Mara Casares se pronuncia após envolvimento em caso de venda irregular de ingressos no São Paulo

Imagem ilustrativa para a matéria
Foto: Divulgação / Mara Casares

Citada nas investigações sobre um suposto esquema irregular de comercialização de ingressos em um camarote no Estádio do Morumbis, a diretora cultural e de eventos do São Paulo, Mara Casares, ex-esposa do presidente do clube, Julio Casares, divulgou nesta segunda-feira um pronunciamento público para se manifestar sobre o caso.

O episódio veio à tona após o vazamento de áudios, revelados pelo ge, que apontam também a participação de Douglas Schwartzmann, diretor adjunto das categorias de base do clube, em um esquema de exploração irregular de ingressos durante shows realizados no estádio, entre eles o da cantora Shakira, em fevereiro deste ano. Após o vazamento do material, ambos solicitaram licença de seus cargos.

Em uma postagem no Instagram, Mara alegou que o conteúdo divulgado foi compartilhado de forma distorcida. Segundo ela, o áudio que circula não reflete a verdade dos fatos nem a sua intenção ao participar da ligação.

VEJA MAIS: Quem é Mara Casares, ex-esposa de presidente e diretora do São Paulo envolvida em escândalo de ingressos

Ainda de acordo com a dirigente, a conversa tinha como único objetivo resolver uma situação pontual entre terceiros. Ela alega que a solicitação para que uma ação judicial fosse retirada era para evitar prejuízos à imagem do clube.

Mara Casares negou de forma veemente a existência de qualquer “esquema de venda de ingressos” e rejeitou insinuações de benefício pessoal. “Não tive ganho próprio de nenhuma natureza. Minha consciência está absolutamente tranquila”, declarou.

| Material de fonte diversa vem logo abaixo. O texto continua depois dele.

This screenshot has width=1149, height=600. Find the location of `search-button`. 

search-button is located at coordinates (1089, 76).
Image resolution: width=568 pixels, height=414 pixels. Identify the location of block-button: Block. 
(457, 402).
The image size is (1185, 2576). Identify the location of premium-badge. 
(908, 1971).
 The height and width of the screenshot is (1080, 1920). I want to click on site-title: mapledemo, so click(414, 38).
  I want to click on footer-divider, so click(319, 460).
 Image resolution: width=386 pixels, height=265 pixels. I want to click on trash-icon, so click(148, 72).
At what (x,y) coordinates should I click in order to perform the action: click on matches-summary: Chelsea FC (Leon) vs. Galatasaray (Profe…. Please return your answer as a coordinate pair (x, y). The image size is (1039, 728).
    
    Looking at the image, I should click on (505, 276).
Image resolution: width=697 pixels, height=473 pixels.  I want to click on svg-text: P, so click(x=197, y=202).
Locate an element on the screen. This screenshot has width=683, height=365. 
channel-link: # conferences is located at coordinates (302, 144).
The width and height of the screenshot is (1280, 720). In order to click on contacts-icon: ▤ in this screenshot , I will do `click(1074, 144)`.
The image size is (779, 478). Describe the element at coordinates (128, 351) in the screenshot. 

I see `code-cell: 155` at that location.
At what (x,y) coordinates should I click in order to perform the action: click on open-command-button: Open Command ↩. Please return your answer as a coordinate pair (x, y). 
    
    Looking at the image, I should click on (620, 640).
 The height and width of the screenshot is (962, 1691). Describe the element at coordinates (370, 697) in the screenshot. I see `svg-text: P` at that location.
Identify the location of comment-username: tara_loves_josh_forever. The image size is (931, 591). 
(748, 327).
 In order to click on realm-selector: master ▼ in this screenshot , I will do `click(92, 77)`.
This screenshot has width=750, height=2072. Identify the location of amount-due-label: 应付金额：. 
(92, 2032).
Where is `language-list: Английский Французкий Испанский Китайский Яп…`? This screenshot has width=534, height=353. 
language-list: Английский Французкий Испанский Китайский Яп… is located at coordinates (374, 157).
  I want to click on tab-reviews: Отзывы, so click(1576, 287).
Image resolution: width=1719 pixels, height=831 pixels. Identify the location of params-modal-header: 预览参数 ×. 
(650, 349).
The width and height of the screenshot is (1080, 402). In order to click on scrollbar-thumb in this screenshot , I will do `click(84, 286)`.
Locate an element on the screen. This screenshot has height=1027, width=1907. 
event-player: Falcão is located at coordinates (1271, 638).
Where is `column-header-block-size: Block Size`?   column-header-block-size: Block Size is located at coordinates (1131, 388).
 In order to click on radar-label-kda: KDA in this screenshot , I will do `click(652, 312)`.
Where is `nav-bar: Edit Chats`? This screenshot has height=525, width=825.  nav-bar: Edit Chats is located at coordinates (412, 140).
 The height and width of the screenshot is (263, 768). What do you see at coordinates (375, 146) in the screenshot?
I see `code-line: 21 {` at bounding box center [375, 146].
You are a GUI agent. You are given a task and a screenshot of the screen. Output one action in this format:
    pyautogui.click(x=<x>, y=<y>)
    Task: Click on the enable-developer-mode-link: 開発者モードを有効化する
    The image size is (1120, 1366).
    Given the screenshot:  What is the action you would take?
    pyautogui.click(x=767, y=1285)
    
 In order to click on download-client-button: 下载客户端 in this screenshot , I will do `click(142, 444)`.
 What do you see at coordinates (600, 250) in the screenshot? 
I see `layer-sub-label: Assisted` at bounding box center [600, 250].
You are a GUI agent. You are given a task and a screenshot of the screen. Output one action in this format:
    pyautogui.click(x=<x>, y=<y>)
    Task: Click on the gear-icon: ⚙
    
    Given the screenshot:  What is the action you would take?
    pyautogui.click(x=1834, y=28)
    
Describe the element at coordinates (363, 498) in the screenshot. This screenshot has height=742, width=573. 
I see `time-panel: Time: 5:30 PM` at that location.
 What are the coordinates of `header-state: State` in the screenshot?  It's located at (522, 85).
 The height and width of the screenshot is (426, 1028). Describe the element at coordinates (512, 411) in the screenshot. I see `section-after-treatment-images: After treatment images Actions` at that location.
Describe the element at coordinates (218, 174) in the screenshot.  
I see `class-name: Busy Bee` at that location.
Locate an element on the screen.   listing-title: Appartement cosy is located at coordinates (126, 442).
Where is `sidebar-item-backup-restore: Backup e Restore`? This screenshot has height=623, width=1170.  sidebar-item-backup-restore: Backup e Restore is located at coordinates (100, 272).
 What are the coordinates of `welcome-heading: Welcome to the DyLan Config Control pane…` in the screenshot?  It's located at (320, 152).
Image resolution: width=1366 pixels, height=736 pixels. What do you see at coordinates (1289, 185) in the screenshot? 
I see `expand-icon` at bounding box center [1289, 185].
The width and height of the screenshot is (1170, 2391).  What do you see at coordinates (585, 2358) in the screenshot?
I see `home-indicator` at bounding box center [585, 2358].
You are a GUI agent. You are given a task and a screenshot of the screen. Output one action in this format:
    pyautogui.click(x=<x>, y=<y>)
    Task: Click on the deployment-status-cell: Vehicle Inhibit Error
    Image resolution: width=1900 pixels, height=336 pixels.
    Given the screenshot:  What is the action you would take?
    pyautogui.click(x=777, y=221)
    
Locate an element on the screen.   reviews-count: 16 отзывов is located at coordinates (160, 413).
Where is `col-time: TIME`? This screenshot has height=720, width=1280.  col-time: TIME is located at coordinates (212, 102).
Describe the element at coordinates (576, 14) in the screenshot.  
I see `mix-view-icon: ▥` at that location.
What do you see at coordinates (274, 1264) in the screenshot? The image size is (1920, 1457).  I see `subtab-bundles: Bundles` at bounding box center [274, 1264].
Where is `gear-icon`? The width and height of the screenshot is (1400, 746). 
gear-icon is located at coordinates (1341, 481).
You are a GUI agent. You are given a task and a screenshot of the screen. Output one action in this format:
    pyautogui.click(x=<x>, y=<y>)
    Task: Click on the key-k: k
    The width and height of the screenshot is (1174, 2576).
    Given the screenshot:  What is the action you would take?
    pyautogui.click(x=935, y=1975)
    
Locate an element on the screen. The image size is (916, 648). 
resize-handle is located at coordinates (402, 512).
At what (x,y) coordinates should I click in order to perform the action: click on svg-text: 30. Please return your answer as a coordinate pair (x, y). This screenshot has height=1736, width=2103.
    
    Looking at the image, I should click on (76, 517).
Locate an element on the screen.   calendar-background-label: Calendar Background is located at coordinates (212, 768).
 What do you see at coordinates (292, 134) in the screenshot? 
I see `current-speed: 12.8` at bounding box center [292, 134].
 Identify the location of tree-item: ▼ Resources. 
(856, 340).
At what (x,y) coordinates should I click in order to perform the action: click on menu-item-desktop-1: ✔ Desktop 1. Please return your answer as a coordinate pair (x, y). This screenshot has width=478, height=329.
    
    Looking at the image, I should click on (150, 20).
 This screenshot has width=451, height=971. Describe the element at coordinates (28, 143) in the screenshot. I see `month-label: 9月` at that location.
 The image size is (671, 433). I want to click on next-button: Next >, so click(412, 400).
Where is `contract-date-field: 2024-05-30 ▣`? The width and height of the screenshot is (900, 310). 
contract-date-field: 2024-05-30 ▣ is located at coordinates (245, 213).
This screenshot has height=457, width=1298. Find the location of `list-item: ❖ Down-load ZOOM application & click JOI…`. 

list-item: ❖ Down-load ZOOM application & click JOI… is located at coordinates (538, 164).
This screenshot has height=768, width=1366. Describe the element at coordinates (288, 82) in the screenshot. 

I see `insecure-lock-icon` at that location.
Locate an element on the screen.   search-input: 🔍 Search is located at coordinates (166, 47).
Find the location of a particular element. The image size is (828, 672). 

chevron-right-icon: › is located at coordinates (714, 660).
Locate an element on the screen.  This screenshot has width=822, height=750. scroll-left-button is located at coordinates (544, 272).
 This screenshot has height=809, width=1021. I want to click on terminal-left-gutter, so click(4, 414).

Diante da repercussão do caso, Mara informou que pediu licença de suas atribuições no clube. Segundo ela, a decisão tem como objetivo permitir que possa se dedicar integralmente aos esclarecimentos necessários, sem prejudicar a gestão.

Entenda o caso

Na gravação, Douglas Schwartzmann admite que ele, Mara Casares e outras pessoas obtiveram ganhos financeiros com o esquema. Segundo o conteúdo divulgado, Mara recebeu do superintendente do clube, Marcio Carlomagno, um camarote e passou a comercializar ingressos. Carlomagno é apontado como um dos principais nomes da atual gestão e figura próxima ao presidente Julio Casares.

O camarote envolvido no caso é o 3A, localizado no setor leste do Morumbis. De acordo com documentos internos do São Paulo, o espaço é identificado como “sala presidência” e fica em frente ao escritório do presidente do clube.

VEJA MAIS: Conselheiros da oposição do São Paulo pedem afastamento de Julio Casares após escândalo de ingressos

São Paulo se pronuncia 

Em nota oficial, o São Paulo  informou que tomou conhecimento do conteúdo dos áudios por meio da imprensa e que realizará a devida apuração dos fatos. O clube ainda confirmou que Douglas Schwartzmann e Mara Casares solicitaram licença de seus cargos.

“O São Paulo Futebol Clube informa que tomou conhecimento do conteúdo do áudio por meio da imprensa e que realizará a devida apuração dos fatos. Com base nessa análise, o Clube adotará as medidas que se mostrarem necessárias”, diz a nota.

Foto: Divulgação / Mara Casares

Confira a nota de Mara Casares na íntegra: 

Quero me manifestar sobre essa situação.

O áudio que circula foi tirado de contexto e traz uma conotação que não reflete a verdade dos fatos nem a minha intenção.

Em nenhum momento houve benefício pessoal. Não tive ganho próprio de nenhuma natureza. Minha consciência está absolutamente tranquila.

É importante esclarecer que a conversa trazida no áudio contém expressões inadequadas, reconheço isso. Essas falas, quando isoladas, não representam o real contexto da conversa, nem o propósito da ligação.

A conversa teve como único objetivo resolver uma situação pontual entre terceiros, sempre pensando na proteção da instituição. Inclusive, foi solicitado que a ação fosse retirada justamente para preservar o SPFC.

Repudio de forma veemente qualquer afirmativa ou insinuação sobre a existência de “esquema de venda de ingressos”. Essa narrativa não condiz com a realidade e será devidamente esclarecida e provada no momento oportuno.

Lamento profundamente que uma conversa privada tenha ganhado âmbito público e sido compartilhada de forma distorcida.

Diante desse cenário, pedi licença das atribuições voluntárias para me dedicar integralmente aos esclarecimentos necessários e não prejudicar a gestão.

Reafirmo: estou totalmente à disposição para quaisquer esclarecimentos, com tranquilidade, responsabilidade e compromisso com a verdade.